Mexican American Studies collection

MS 732

Collection area: University of Arizona

Collection dates: 1968--ongoing

About this collection

This collection consists of materials gathered by the Mexican American Studies department at the University of Arizona. Materials currently include audiotapes, cassettes, VHS tapes, and papers for publication. Items are arranged into series based on subject/project. Materials not related to a specific project are listed in the "Miscellaneous projects" series.

Historical background

Quoted from the Department's website:

"The Mexican American Studies program was founded in 1968 by a group of committed community activists, students, and educators in response to community and student demands for self-determination. By 1975 it became the Mexican American Studies Committee. On March 22, 1981, the Mexican American Studies and Research Center was formally established. Two years later, the Center received state funding and began to realize its interdisciplinary research program. In 2009, the Center became a full-fledged department.

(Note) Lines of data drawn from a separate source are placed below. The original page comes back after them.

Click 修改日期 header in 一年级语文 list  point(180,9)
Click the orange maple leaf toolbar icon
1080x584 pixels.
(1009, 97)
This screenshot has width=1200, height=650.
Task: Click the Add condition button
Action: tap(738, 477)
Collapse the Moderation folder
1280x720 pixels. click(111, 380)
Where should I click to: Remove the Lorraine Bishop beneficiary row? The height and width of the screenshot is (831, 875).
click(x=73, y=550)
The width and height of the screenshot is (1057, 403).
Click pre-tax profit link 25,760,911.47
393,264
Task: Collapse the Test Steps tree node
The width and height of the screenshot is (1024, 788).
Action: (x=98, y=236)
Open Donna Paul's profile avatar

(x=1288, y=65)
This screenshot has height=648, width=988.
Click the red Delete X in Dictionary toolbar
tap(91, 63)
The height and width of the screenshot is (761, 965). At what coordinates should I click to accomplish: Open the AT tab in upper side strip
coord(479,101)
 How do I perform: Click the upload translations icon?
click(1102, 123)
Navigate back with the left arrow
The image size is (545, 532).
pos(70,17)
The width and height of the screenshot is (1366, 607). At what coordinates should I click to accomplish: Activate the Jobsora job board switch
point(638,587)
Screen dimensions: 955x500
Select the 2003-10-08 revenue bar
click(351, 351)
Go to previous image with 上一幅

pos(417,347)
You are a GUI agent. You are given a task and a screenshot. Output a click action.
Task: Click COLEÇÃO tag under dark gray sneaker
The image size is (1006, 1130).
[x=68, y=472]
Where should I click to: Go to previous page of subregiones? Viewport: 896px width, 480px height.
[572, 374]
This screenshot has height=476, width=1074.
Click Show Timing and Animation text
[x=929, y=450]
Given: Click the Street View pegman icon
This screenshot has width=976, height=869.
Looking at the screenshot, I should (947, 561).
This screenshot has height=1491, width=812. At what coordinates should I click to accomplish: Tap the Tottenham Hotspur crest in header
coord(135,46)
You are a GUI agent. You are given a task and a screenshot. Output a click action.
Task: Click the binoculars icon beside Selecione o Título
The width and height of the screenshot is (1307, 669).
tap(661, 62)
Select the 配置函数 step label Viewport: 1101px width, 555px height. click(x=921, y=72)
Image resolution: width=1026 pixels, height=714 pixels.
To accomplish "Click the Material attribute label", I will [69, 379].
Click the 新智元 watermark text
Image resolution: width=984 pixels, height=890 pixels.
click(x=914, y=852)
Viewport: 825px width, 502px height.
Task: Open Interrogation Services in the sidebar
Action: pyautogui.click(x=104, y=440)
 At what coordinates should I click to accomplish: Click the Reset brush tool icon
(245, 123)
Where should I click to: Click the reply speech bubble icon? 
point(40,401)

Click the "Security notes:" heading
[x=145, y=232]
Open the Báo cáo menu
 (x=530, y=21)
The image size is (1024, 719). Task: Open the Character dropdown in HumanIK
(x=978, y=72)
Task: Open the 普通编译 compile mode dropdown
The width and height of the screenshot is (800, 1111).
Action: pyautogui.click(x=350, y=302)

The Department of Mexican American Studies (MAS) at the University of Arizona offers interdisciplinary degree programs designed to study, recover and disseminate knowledge of the history, culture, and intellectual legacy of Chicanx, Mexican, Indigenous, and Latinx peoples in the United States and across the Américas. The Mexican American Studies program does this through decolonial epistemologies, pedagogies, and scholarship located at the intersections of race, class, gender, and sexuality. We consider social change imperative for the empowerment of Chicanx, Mexican, Indigenous, and Latinx populations who are disproportionately impacted by legacies of colonialism, racism, patriarchy, and their contemporary manifestations."